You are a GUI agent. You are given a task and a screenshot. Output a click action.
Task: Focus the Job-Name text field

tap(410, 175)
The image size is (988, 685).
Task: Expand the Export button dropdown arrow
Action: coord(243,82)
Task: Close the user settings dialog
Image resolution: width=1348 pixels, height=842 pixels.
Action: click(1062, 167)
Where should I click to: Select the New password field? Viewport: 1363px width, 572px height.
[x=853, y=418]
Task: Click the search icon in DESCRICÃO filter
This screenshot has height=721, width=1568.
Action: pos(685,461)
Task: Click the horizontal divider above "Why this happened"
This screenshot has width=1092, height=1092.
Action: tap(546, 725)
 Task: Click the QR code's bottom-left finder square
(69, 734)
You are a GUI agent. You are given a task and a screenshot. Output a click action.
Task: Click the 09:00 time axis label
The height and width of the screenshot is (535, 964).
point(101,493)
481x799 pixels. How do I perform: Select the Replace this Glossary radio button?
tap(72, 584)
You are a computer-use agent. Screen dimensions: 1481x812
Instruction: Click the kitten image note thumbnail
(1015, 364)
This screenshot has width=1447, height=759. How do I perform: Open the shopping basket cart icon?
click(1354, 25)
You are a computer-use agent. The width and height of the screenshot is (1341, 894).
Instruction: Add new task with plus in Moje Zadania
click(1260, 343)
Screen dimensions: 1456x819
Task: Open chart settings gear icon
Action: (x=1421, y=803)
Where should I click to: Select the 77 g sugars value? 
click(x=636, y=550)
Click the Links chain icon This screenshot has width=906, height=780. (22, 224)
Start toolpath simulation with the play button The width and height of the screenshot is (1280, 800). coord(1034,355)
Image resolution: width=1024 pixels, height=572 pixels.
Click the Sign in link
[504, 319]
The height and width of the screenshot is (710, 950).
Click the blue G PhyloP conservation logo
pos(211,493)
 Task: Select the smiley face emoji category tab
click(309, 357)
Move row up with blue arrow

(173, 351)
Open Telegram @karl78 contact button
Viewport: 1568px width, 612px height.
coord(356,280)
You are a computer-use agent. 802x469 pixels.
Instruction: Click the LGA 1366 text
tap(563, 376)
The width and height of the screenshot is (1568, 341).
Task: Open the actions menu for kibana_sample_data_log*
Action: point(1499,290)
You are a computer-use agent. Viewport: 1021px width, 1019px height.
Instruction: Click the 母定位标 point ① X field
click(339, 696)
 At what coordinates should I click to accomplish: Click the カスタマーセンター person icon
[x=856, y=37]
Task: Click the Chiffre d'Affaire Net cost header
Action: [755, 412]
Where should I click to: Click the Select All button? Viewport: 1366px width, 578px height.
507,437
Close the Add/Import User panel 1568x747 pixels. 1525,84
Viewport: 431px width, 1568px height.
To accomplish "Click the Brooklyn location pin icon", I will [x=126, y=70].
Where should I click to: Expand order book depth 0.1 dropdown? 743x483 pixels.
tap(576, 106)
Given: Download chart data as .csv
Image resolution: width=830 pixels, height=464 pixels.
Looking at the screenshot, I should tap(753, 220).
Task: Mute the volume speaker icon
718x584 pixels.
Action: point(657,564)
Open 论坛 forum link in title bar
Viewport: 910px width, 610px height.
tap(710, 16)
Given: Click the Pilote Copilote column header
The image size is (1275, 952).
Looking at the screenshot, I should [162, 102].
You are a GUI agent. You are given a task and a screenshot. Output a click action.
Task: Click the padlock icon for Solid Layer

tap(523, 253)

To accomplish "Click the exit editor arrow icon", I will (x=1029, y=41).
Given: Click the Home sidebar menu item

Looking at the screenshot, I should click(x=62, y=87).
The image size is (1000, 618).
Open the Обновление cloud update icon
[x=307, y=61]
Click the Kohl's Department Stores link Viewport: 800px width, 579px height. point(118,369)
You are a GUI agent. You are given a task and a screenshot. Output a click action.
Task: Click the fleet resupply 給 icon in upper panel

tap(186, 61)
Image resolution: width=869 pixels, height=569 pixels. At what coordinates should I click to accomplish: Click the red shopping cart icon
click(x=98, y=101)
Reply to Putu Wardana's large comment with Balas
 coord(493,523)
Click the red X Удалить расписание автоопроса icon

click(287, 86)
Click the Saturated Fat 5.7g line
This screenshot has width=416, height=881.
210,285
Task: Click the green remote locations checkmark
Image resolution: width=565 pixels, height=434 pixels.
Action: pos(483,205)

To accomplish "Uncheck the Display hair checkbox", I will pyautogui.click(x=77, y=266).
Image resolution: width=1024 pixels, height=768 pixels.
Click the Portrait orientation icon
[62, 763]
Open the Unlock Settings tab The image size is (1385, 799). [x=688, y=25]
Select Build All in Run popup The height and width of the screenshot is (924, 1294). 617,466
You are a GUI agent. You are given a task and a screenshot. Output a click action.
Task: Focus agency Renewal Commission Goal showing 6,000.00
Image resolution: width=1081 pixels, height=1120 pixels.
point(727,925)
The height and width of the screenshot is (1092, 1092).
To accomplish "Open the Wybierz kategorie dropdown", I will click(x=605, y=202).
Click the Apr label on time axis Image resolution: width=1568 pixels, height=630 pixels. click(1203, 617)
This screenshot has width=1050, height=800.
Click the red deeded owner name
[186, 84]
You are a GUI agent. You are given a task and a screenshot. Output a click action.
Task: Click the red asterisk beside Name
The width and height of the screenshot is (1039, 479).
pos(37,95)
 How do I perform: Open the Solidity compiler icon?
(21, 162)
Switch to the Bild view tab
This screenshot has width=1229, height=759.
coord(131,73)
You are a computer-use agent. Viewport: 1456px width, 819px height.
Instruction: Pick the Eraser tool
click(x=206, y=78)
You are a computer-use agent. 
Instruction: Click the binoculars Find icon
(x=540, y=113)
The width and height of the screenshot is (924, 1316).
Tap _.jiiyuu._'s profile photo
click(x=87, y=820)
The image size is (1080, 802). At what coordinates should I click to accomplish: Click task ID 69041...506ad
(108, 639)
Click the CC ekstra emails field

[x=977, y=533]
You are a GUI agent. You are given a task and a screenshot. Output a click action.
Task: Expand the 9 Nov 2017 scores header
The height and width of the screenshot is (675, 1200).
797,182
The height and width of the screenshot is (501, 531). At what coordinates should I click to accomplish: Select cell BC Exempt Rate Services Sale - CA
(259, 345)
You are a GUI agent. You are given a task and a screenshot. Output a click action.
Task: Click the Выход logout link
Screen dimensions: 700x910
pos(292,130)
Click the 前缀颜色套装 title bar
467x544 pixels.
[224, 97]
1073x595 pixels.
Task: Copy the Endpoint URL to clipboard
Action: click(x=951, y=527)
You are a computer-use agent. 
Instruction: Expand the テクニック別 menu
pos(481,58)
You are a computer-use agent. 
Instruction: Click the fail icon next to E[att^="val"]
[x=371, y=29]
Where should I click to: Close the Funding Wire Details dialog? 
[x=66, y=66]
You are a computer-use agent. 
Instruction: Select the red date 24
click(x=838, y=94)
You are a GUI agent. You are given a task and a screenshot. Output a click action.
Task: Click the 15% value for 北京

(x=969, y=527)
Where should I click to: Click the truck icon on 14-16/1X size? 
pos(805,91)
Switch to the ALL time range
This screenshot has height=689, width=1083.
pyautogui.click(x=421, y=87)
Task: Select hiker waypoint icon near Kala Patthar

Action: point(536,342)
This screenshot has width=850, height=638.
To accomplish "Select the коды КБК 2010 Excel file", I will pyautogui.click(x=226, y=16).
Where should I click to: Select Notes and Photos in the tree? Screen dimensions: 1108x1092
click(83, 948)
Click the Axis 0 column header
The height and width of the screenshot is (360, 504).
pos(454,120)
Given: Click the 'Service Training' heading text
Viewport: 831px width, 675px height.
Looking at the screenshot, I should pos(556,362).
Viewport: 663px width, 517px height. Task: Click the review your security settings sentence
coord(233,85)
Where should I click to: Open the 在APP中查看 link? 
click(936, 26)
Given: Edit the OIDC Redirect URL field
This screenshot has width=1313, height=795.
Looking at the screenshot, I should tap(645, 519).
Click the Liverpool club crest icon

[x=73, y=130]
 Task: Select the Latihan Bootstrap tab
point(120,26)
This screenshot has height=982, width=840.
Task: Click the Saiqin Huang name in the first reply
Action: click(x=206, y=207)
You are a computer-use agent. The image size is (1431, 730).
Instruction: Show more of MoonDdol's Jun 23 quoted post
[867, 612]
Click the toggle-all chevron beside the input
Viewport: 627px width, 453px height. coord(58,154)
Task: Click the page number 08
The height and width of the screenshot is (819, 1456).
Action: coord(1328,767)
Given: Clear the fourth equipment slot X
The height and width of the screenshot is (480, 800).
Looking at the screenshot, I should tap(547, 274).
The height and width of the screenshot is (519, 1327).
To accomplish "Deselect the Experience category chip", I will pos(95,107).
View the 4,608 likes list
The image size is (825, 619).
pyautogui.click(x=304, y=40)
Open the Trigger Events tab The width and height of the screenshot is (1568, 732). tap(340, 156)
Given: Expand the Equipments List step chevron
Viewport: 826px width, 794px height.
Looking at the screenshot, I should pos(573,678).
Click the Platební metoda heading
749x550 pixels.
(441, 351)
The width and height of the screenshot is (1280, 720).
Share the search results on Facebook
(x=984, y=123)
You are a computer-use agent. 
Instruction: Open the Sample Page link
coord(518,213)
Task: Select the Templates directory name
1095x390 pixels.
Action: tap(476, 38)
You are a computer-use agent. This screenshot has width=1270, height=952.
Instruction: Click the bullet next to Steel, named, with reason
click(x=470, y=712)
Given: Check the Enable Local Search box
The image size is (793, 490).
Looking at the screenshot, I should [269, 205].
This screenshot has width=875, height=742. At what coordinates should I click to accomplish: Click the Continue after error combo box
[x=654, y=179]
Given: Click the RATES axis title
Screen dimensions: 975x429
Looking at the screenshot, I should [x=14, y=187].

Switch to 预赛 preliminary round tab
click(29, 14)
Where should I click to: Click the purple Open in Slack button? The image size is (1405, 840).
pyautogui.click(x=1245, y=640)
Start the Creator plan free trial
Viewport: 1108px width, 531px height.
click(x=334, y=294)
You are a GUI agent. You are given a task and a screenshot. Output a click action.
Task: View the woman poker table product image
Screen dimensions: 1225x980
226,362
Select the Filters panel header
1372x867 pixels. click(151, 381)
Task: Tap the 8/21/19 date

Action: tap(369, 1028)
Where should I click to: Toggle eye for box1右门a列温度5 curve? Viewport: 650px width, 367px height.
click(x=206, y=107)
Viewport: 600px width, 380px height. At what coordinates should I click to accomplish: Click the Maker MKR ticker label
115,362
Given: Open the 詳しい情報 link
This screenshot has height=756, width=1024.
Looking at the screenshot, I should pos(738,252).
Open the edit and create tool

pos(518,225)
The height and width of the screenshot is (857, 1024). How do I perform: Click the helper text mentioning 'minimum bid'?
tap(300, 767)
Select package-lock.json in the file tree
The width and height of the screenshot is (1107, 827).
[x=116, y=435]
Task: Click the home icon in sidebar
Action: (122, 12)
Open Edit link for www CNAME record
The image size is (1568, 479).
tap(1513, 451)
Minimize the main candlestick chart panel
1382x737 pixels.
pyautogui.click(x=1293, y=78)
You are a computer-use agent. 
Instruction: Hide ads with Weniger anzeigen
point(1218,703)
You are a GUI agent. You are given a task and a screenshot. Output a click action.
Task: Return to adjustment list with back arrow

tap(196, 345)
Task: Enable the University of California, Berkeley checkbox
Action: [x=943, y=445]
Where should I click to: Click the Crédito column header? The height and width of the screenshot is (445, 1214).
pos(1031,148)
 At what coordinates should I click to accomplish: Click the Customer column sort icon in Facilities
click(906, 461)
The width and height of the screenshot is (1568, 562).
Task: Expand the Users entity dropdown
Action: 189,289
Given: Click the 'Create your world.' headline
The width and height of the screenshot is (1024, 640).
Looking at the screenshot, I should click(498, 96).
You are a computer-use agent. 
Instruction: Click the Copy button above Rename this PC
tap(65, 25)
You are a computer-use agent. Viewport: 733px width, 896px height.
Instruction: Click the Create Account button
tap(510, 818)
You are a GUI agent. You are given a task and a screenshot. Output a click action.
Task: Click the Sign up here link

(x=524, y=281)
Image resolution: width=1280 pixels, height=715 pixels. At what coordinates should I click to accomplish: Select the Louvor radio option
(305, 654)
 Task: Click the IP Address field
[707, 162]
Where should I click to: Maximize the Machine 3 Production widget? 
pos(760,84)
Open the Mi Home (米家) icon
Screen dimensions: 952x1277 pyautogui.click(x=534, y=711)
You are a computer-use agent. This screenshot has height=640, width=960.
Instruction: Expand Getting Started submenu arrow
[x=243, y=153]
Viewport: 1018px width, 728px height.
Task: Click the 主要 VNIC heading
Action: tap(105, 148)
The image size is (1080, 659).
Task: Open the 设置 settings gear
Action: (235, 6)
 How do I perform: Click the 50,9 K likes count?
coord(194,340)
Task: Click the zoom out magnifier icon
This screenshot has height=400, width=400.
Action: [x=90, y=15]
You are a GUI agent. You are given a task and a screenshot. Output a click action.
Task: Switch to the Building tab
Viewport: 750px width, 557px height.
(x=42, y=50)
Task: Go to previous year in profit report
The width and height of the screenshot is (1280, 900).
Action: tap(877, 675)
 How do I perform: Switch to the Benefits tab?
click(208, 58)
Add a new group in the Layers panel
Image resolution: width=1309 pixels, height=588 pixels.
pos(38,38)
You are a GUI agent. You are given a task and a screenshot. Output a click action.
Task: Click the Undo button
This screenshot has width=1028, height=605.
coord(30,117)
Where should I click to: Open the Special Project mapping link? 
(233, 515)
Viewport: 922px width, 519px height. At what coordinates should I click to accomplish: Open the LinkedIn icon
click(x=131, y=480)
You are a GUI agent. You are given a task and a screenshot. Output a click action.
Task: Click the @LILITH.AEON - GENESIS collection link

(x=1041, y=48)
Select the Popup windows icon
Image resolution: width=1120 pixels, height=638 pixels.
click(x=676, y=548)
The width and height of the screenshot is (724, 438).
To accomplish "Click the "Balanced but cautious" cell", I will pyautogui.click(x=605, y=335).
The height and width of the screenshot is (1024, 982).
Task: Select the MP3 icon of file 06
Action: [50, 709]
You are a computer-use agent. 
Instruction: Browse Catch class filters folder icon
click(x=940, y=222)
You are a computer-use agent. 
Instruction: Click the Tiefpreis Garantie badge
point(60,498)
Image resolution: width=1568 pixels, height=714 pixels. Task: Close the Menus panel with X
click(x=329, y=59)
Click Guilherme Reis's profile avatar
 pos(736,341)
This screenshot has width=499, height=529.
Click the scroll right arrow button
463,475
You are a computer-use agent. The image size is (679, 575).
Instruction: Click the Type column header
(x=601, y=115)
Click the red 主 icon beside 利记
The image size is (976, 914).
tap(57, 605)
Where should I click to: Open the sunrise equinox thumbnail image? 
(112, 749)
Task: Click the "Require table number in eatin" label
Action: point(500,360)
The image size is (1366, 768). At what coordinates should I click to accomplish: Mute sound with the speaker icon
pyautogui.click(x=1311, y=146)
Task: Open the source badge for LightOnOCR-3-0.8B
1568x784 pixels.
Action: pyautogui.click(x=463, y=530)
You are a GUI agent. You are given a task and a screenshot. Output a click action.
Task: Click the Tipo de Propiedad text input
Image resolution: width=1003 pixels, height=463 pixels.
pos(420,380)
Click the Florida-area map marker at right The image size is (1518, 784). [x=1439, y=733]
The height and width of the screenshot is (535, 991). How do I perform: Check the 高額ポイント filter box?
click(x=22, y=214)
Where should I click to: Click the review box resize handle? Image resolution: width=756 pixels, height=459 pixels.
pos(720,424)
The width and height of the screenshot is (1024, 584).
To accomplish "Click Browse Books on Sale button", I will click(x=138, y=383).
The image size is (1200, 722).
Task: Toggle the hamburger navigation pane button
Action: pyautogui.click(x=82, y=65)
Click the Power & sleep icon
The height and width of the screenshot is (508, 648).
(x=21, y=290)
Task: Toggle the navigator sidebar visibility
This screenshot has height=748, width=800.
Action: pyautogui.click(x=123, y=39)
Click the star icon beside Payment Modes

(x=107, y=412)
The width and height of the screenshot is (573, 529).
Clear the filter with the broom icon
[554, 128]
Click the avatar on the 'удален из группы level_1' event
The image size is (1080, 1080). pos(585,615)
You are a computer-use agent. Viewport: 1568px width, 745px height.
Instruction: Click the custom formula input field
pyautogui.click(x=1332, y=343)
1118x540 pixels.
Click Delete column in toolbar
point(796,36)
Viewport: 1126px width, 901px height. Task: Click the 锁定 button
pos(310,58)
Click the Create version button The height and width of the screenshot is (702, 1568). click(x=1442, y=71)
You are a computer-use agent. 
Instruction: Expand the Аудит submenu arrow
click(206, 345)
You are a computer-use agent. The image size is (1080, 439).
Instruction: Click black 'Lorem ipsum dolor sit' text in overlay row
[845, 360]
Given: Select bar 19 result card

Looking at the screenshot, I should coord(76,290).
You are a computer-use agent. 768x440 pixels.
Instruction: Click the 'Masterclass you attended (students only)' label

===

Exercise brief — Could you copy each line of the material that holds "time"?

Answer to this exercise —
Task: Click the 09:00 time axis label
Click the Apr label on time axis Image resolution: width=1568 pixels, height=630 pixels. click(1203, 617)
Switch to the ALL time range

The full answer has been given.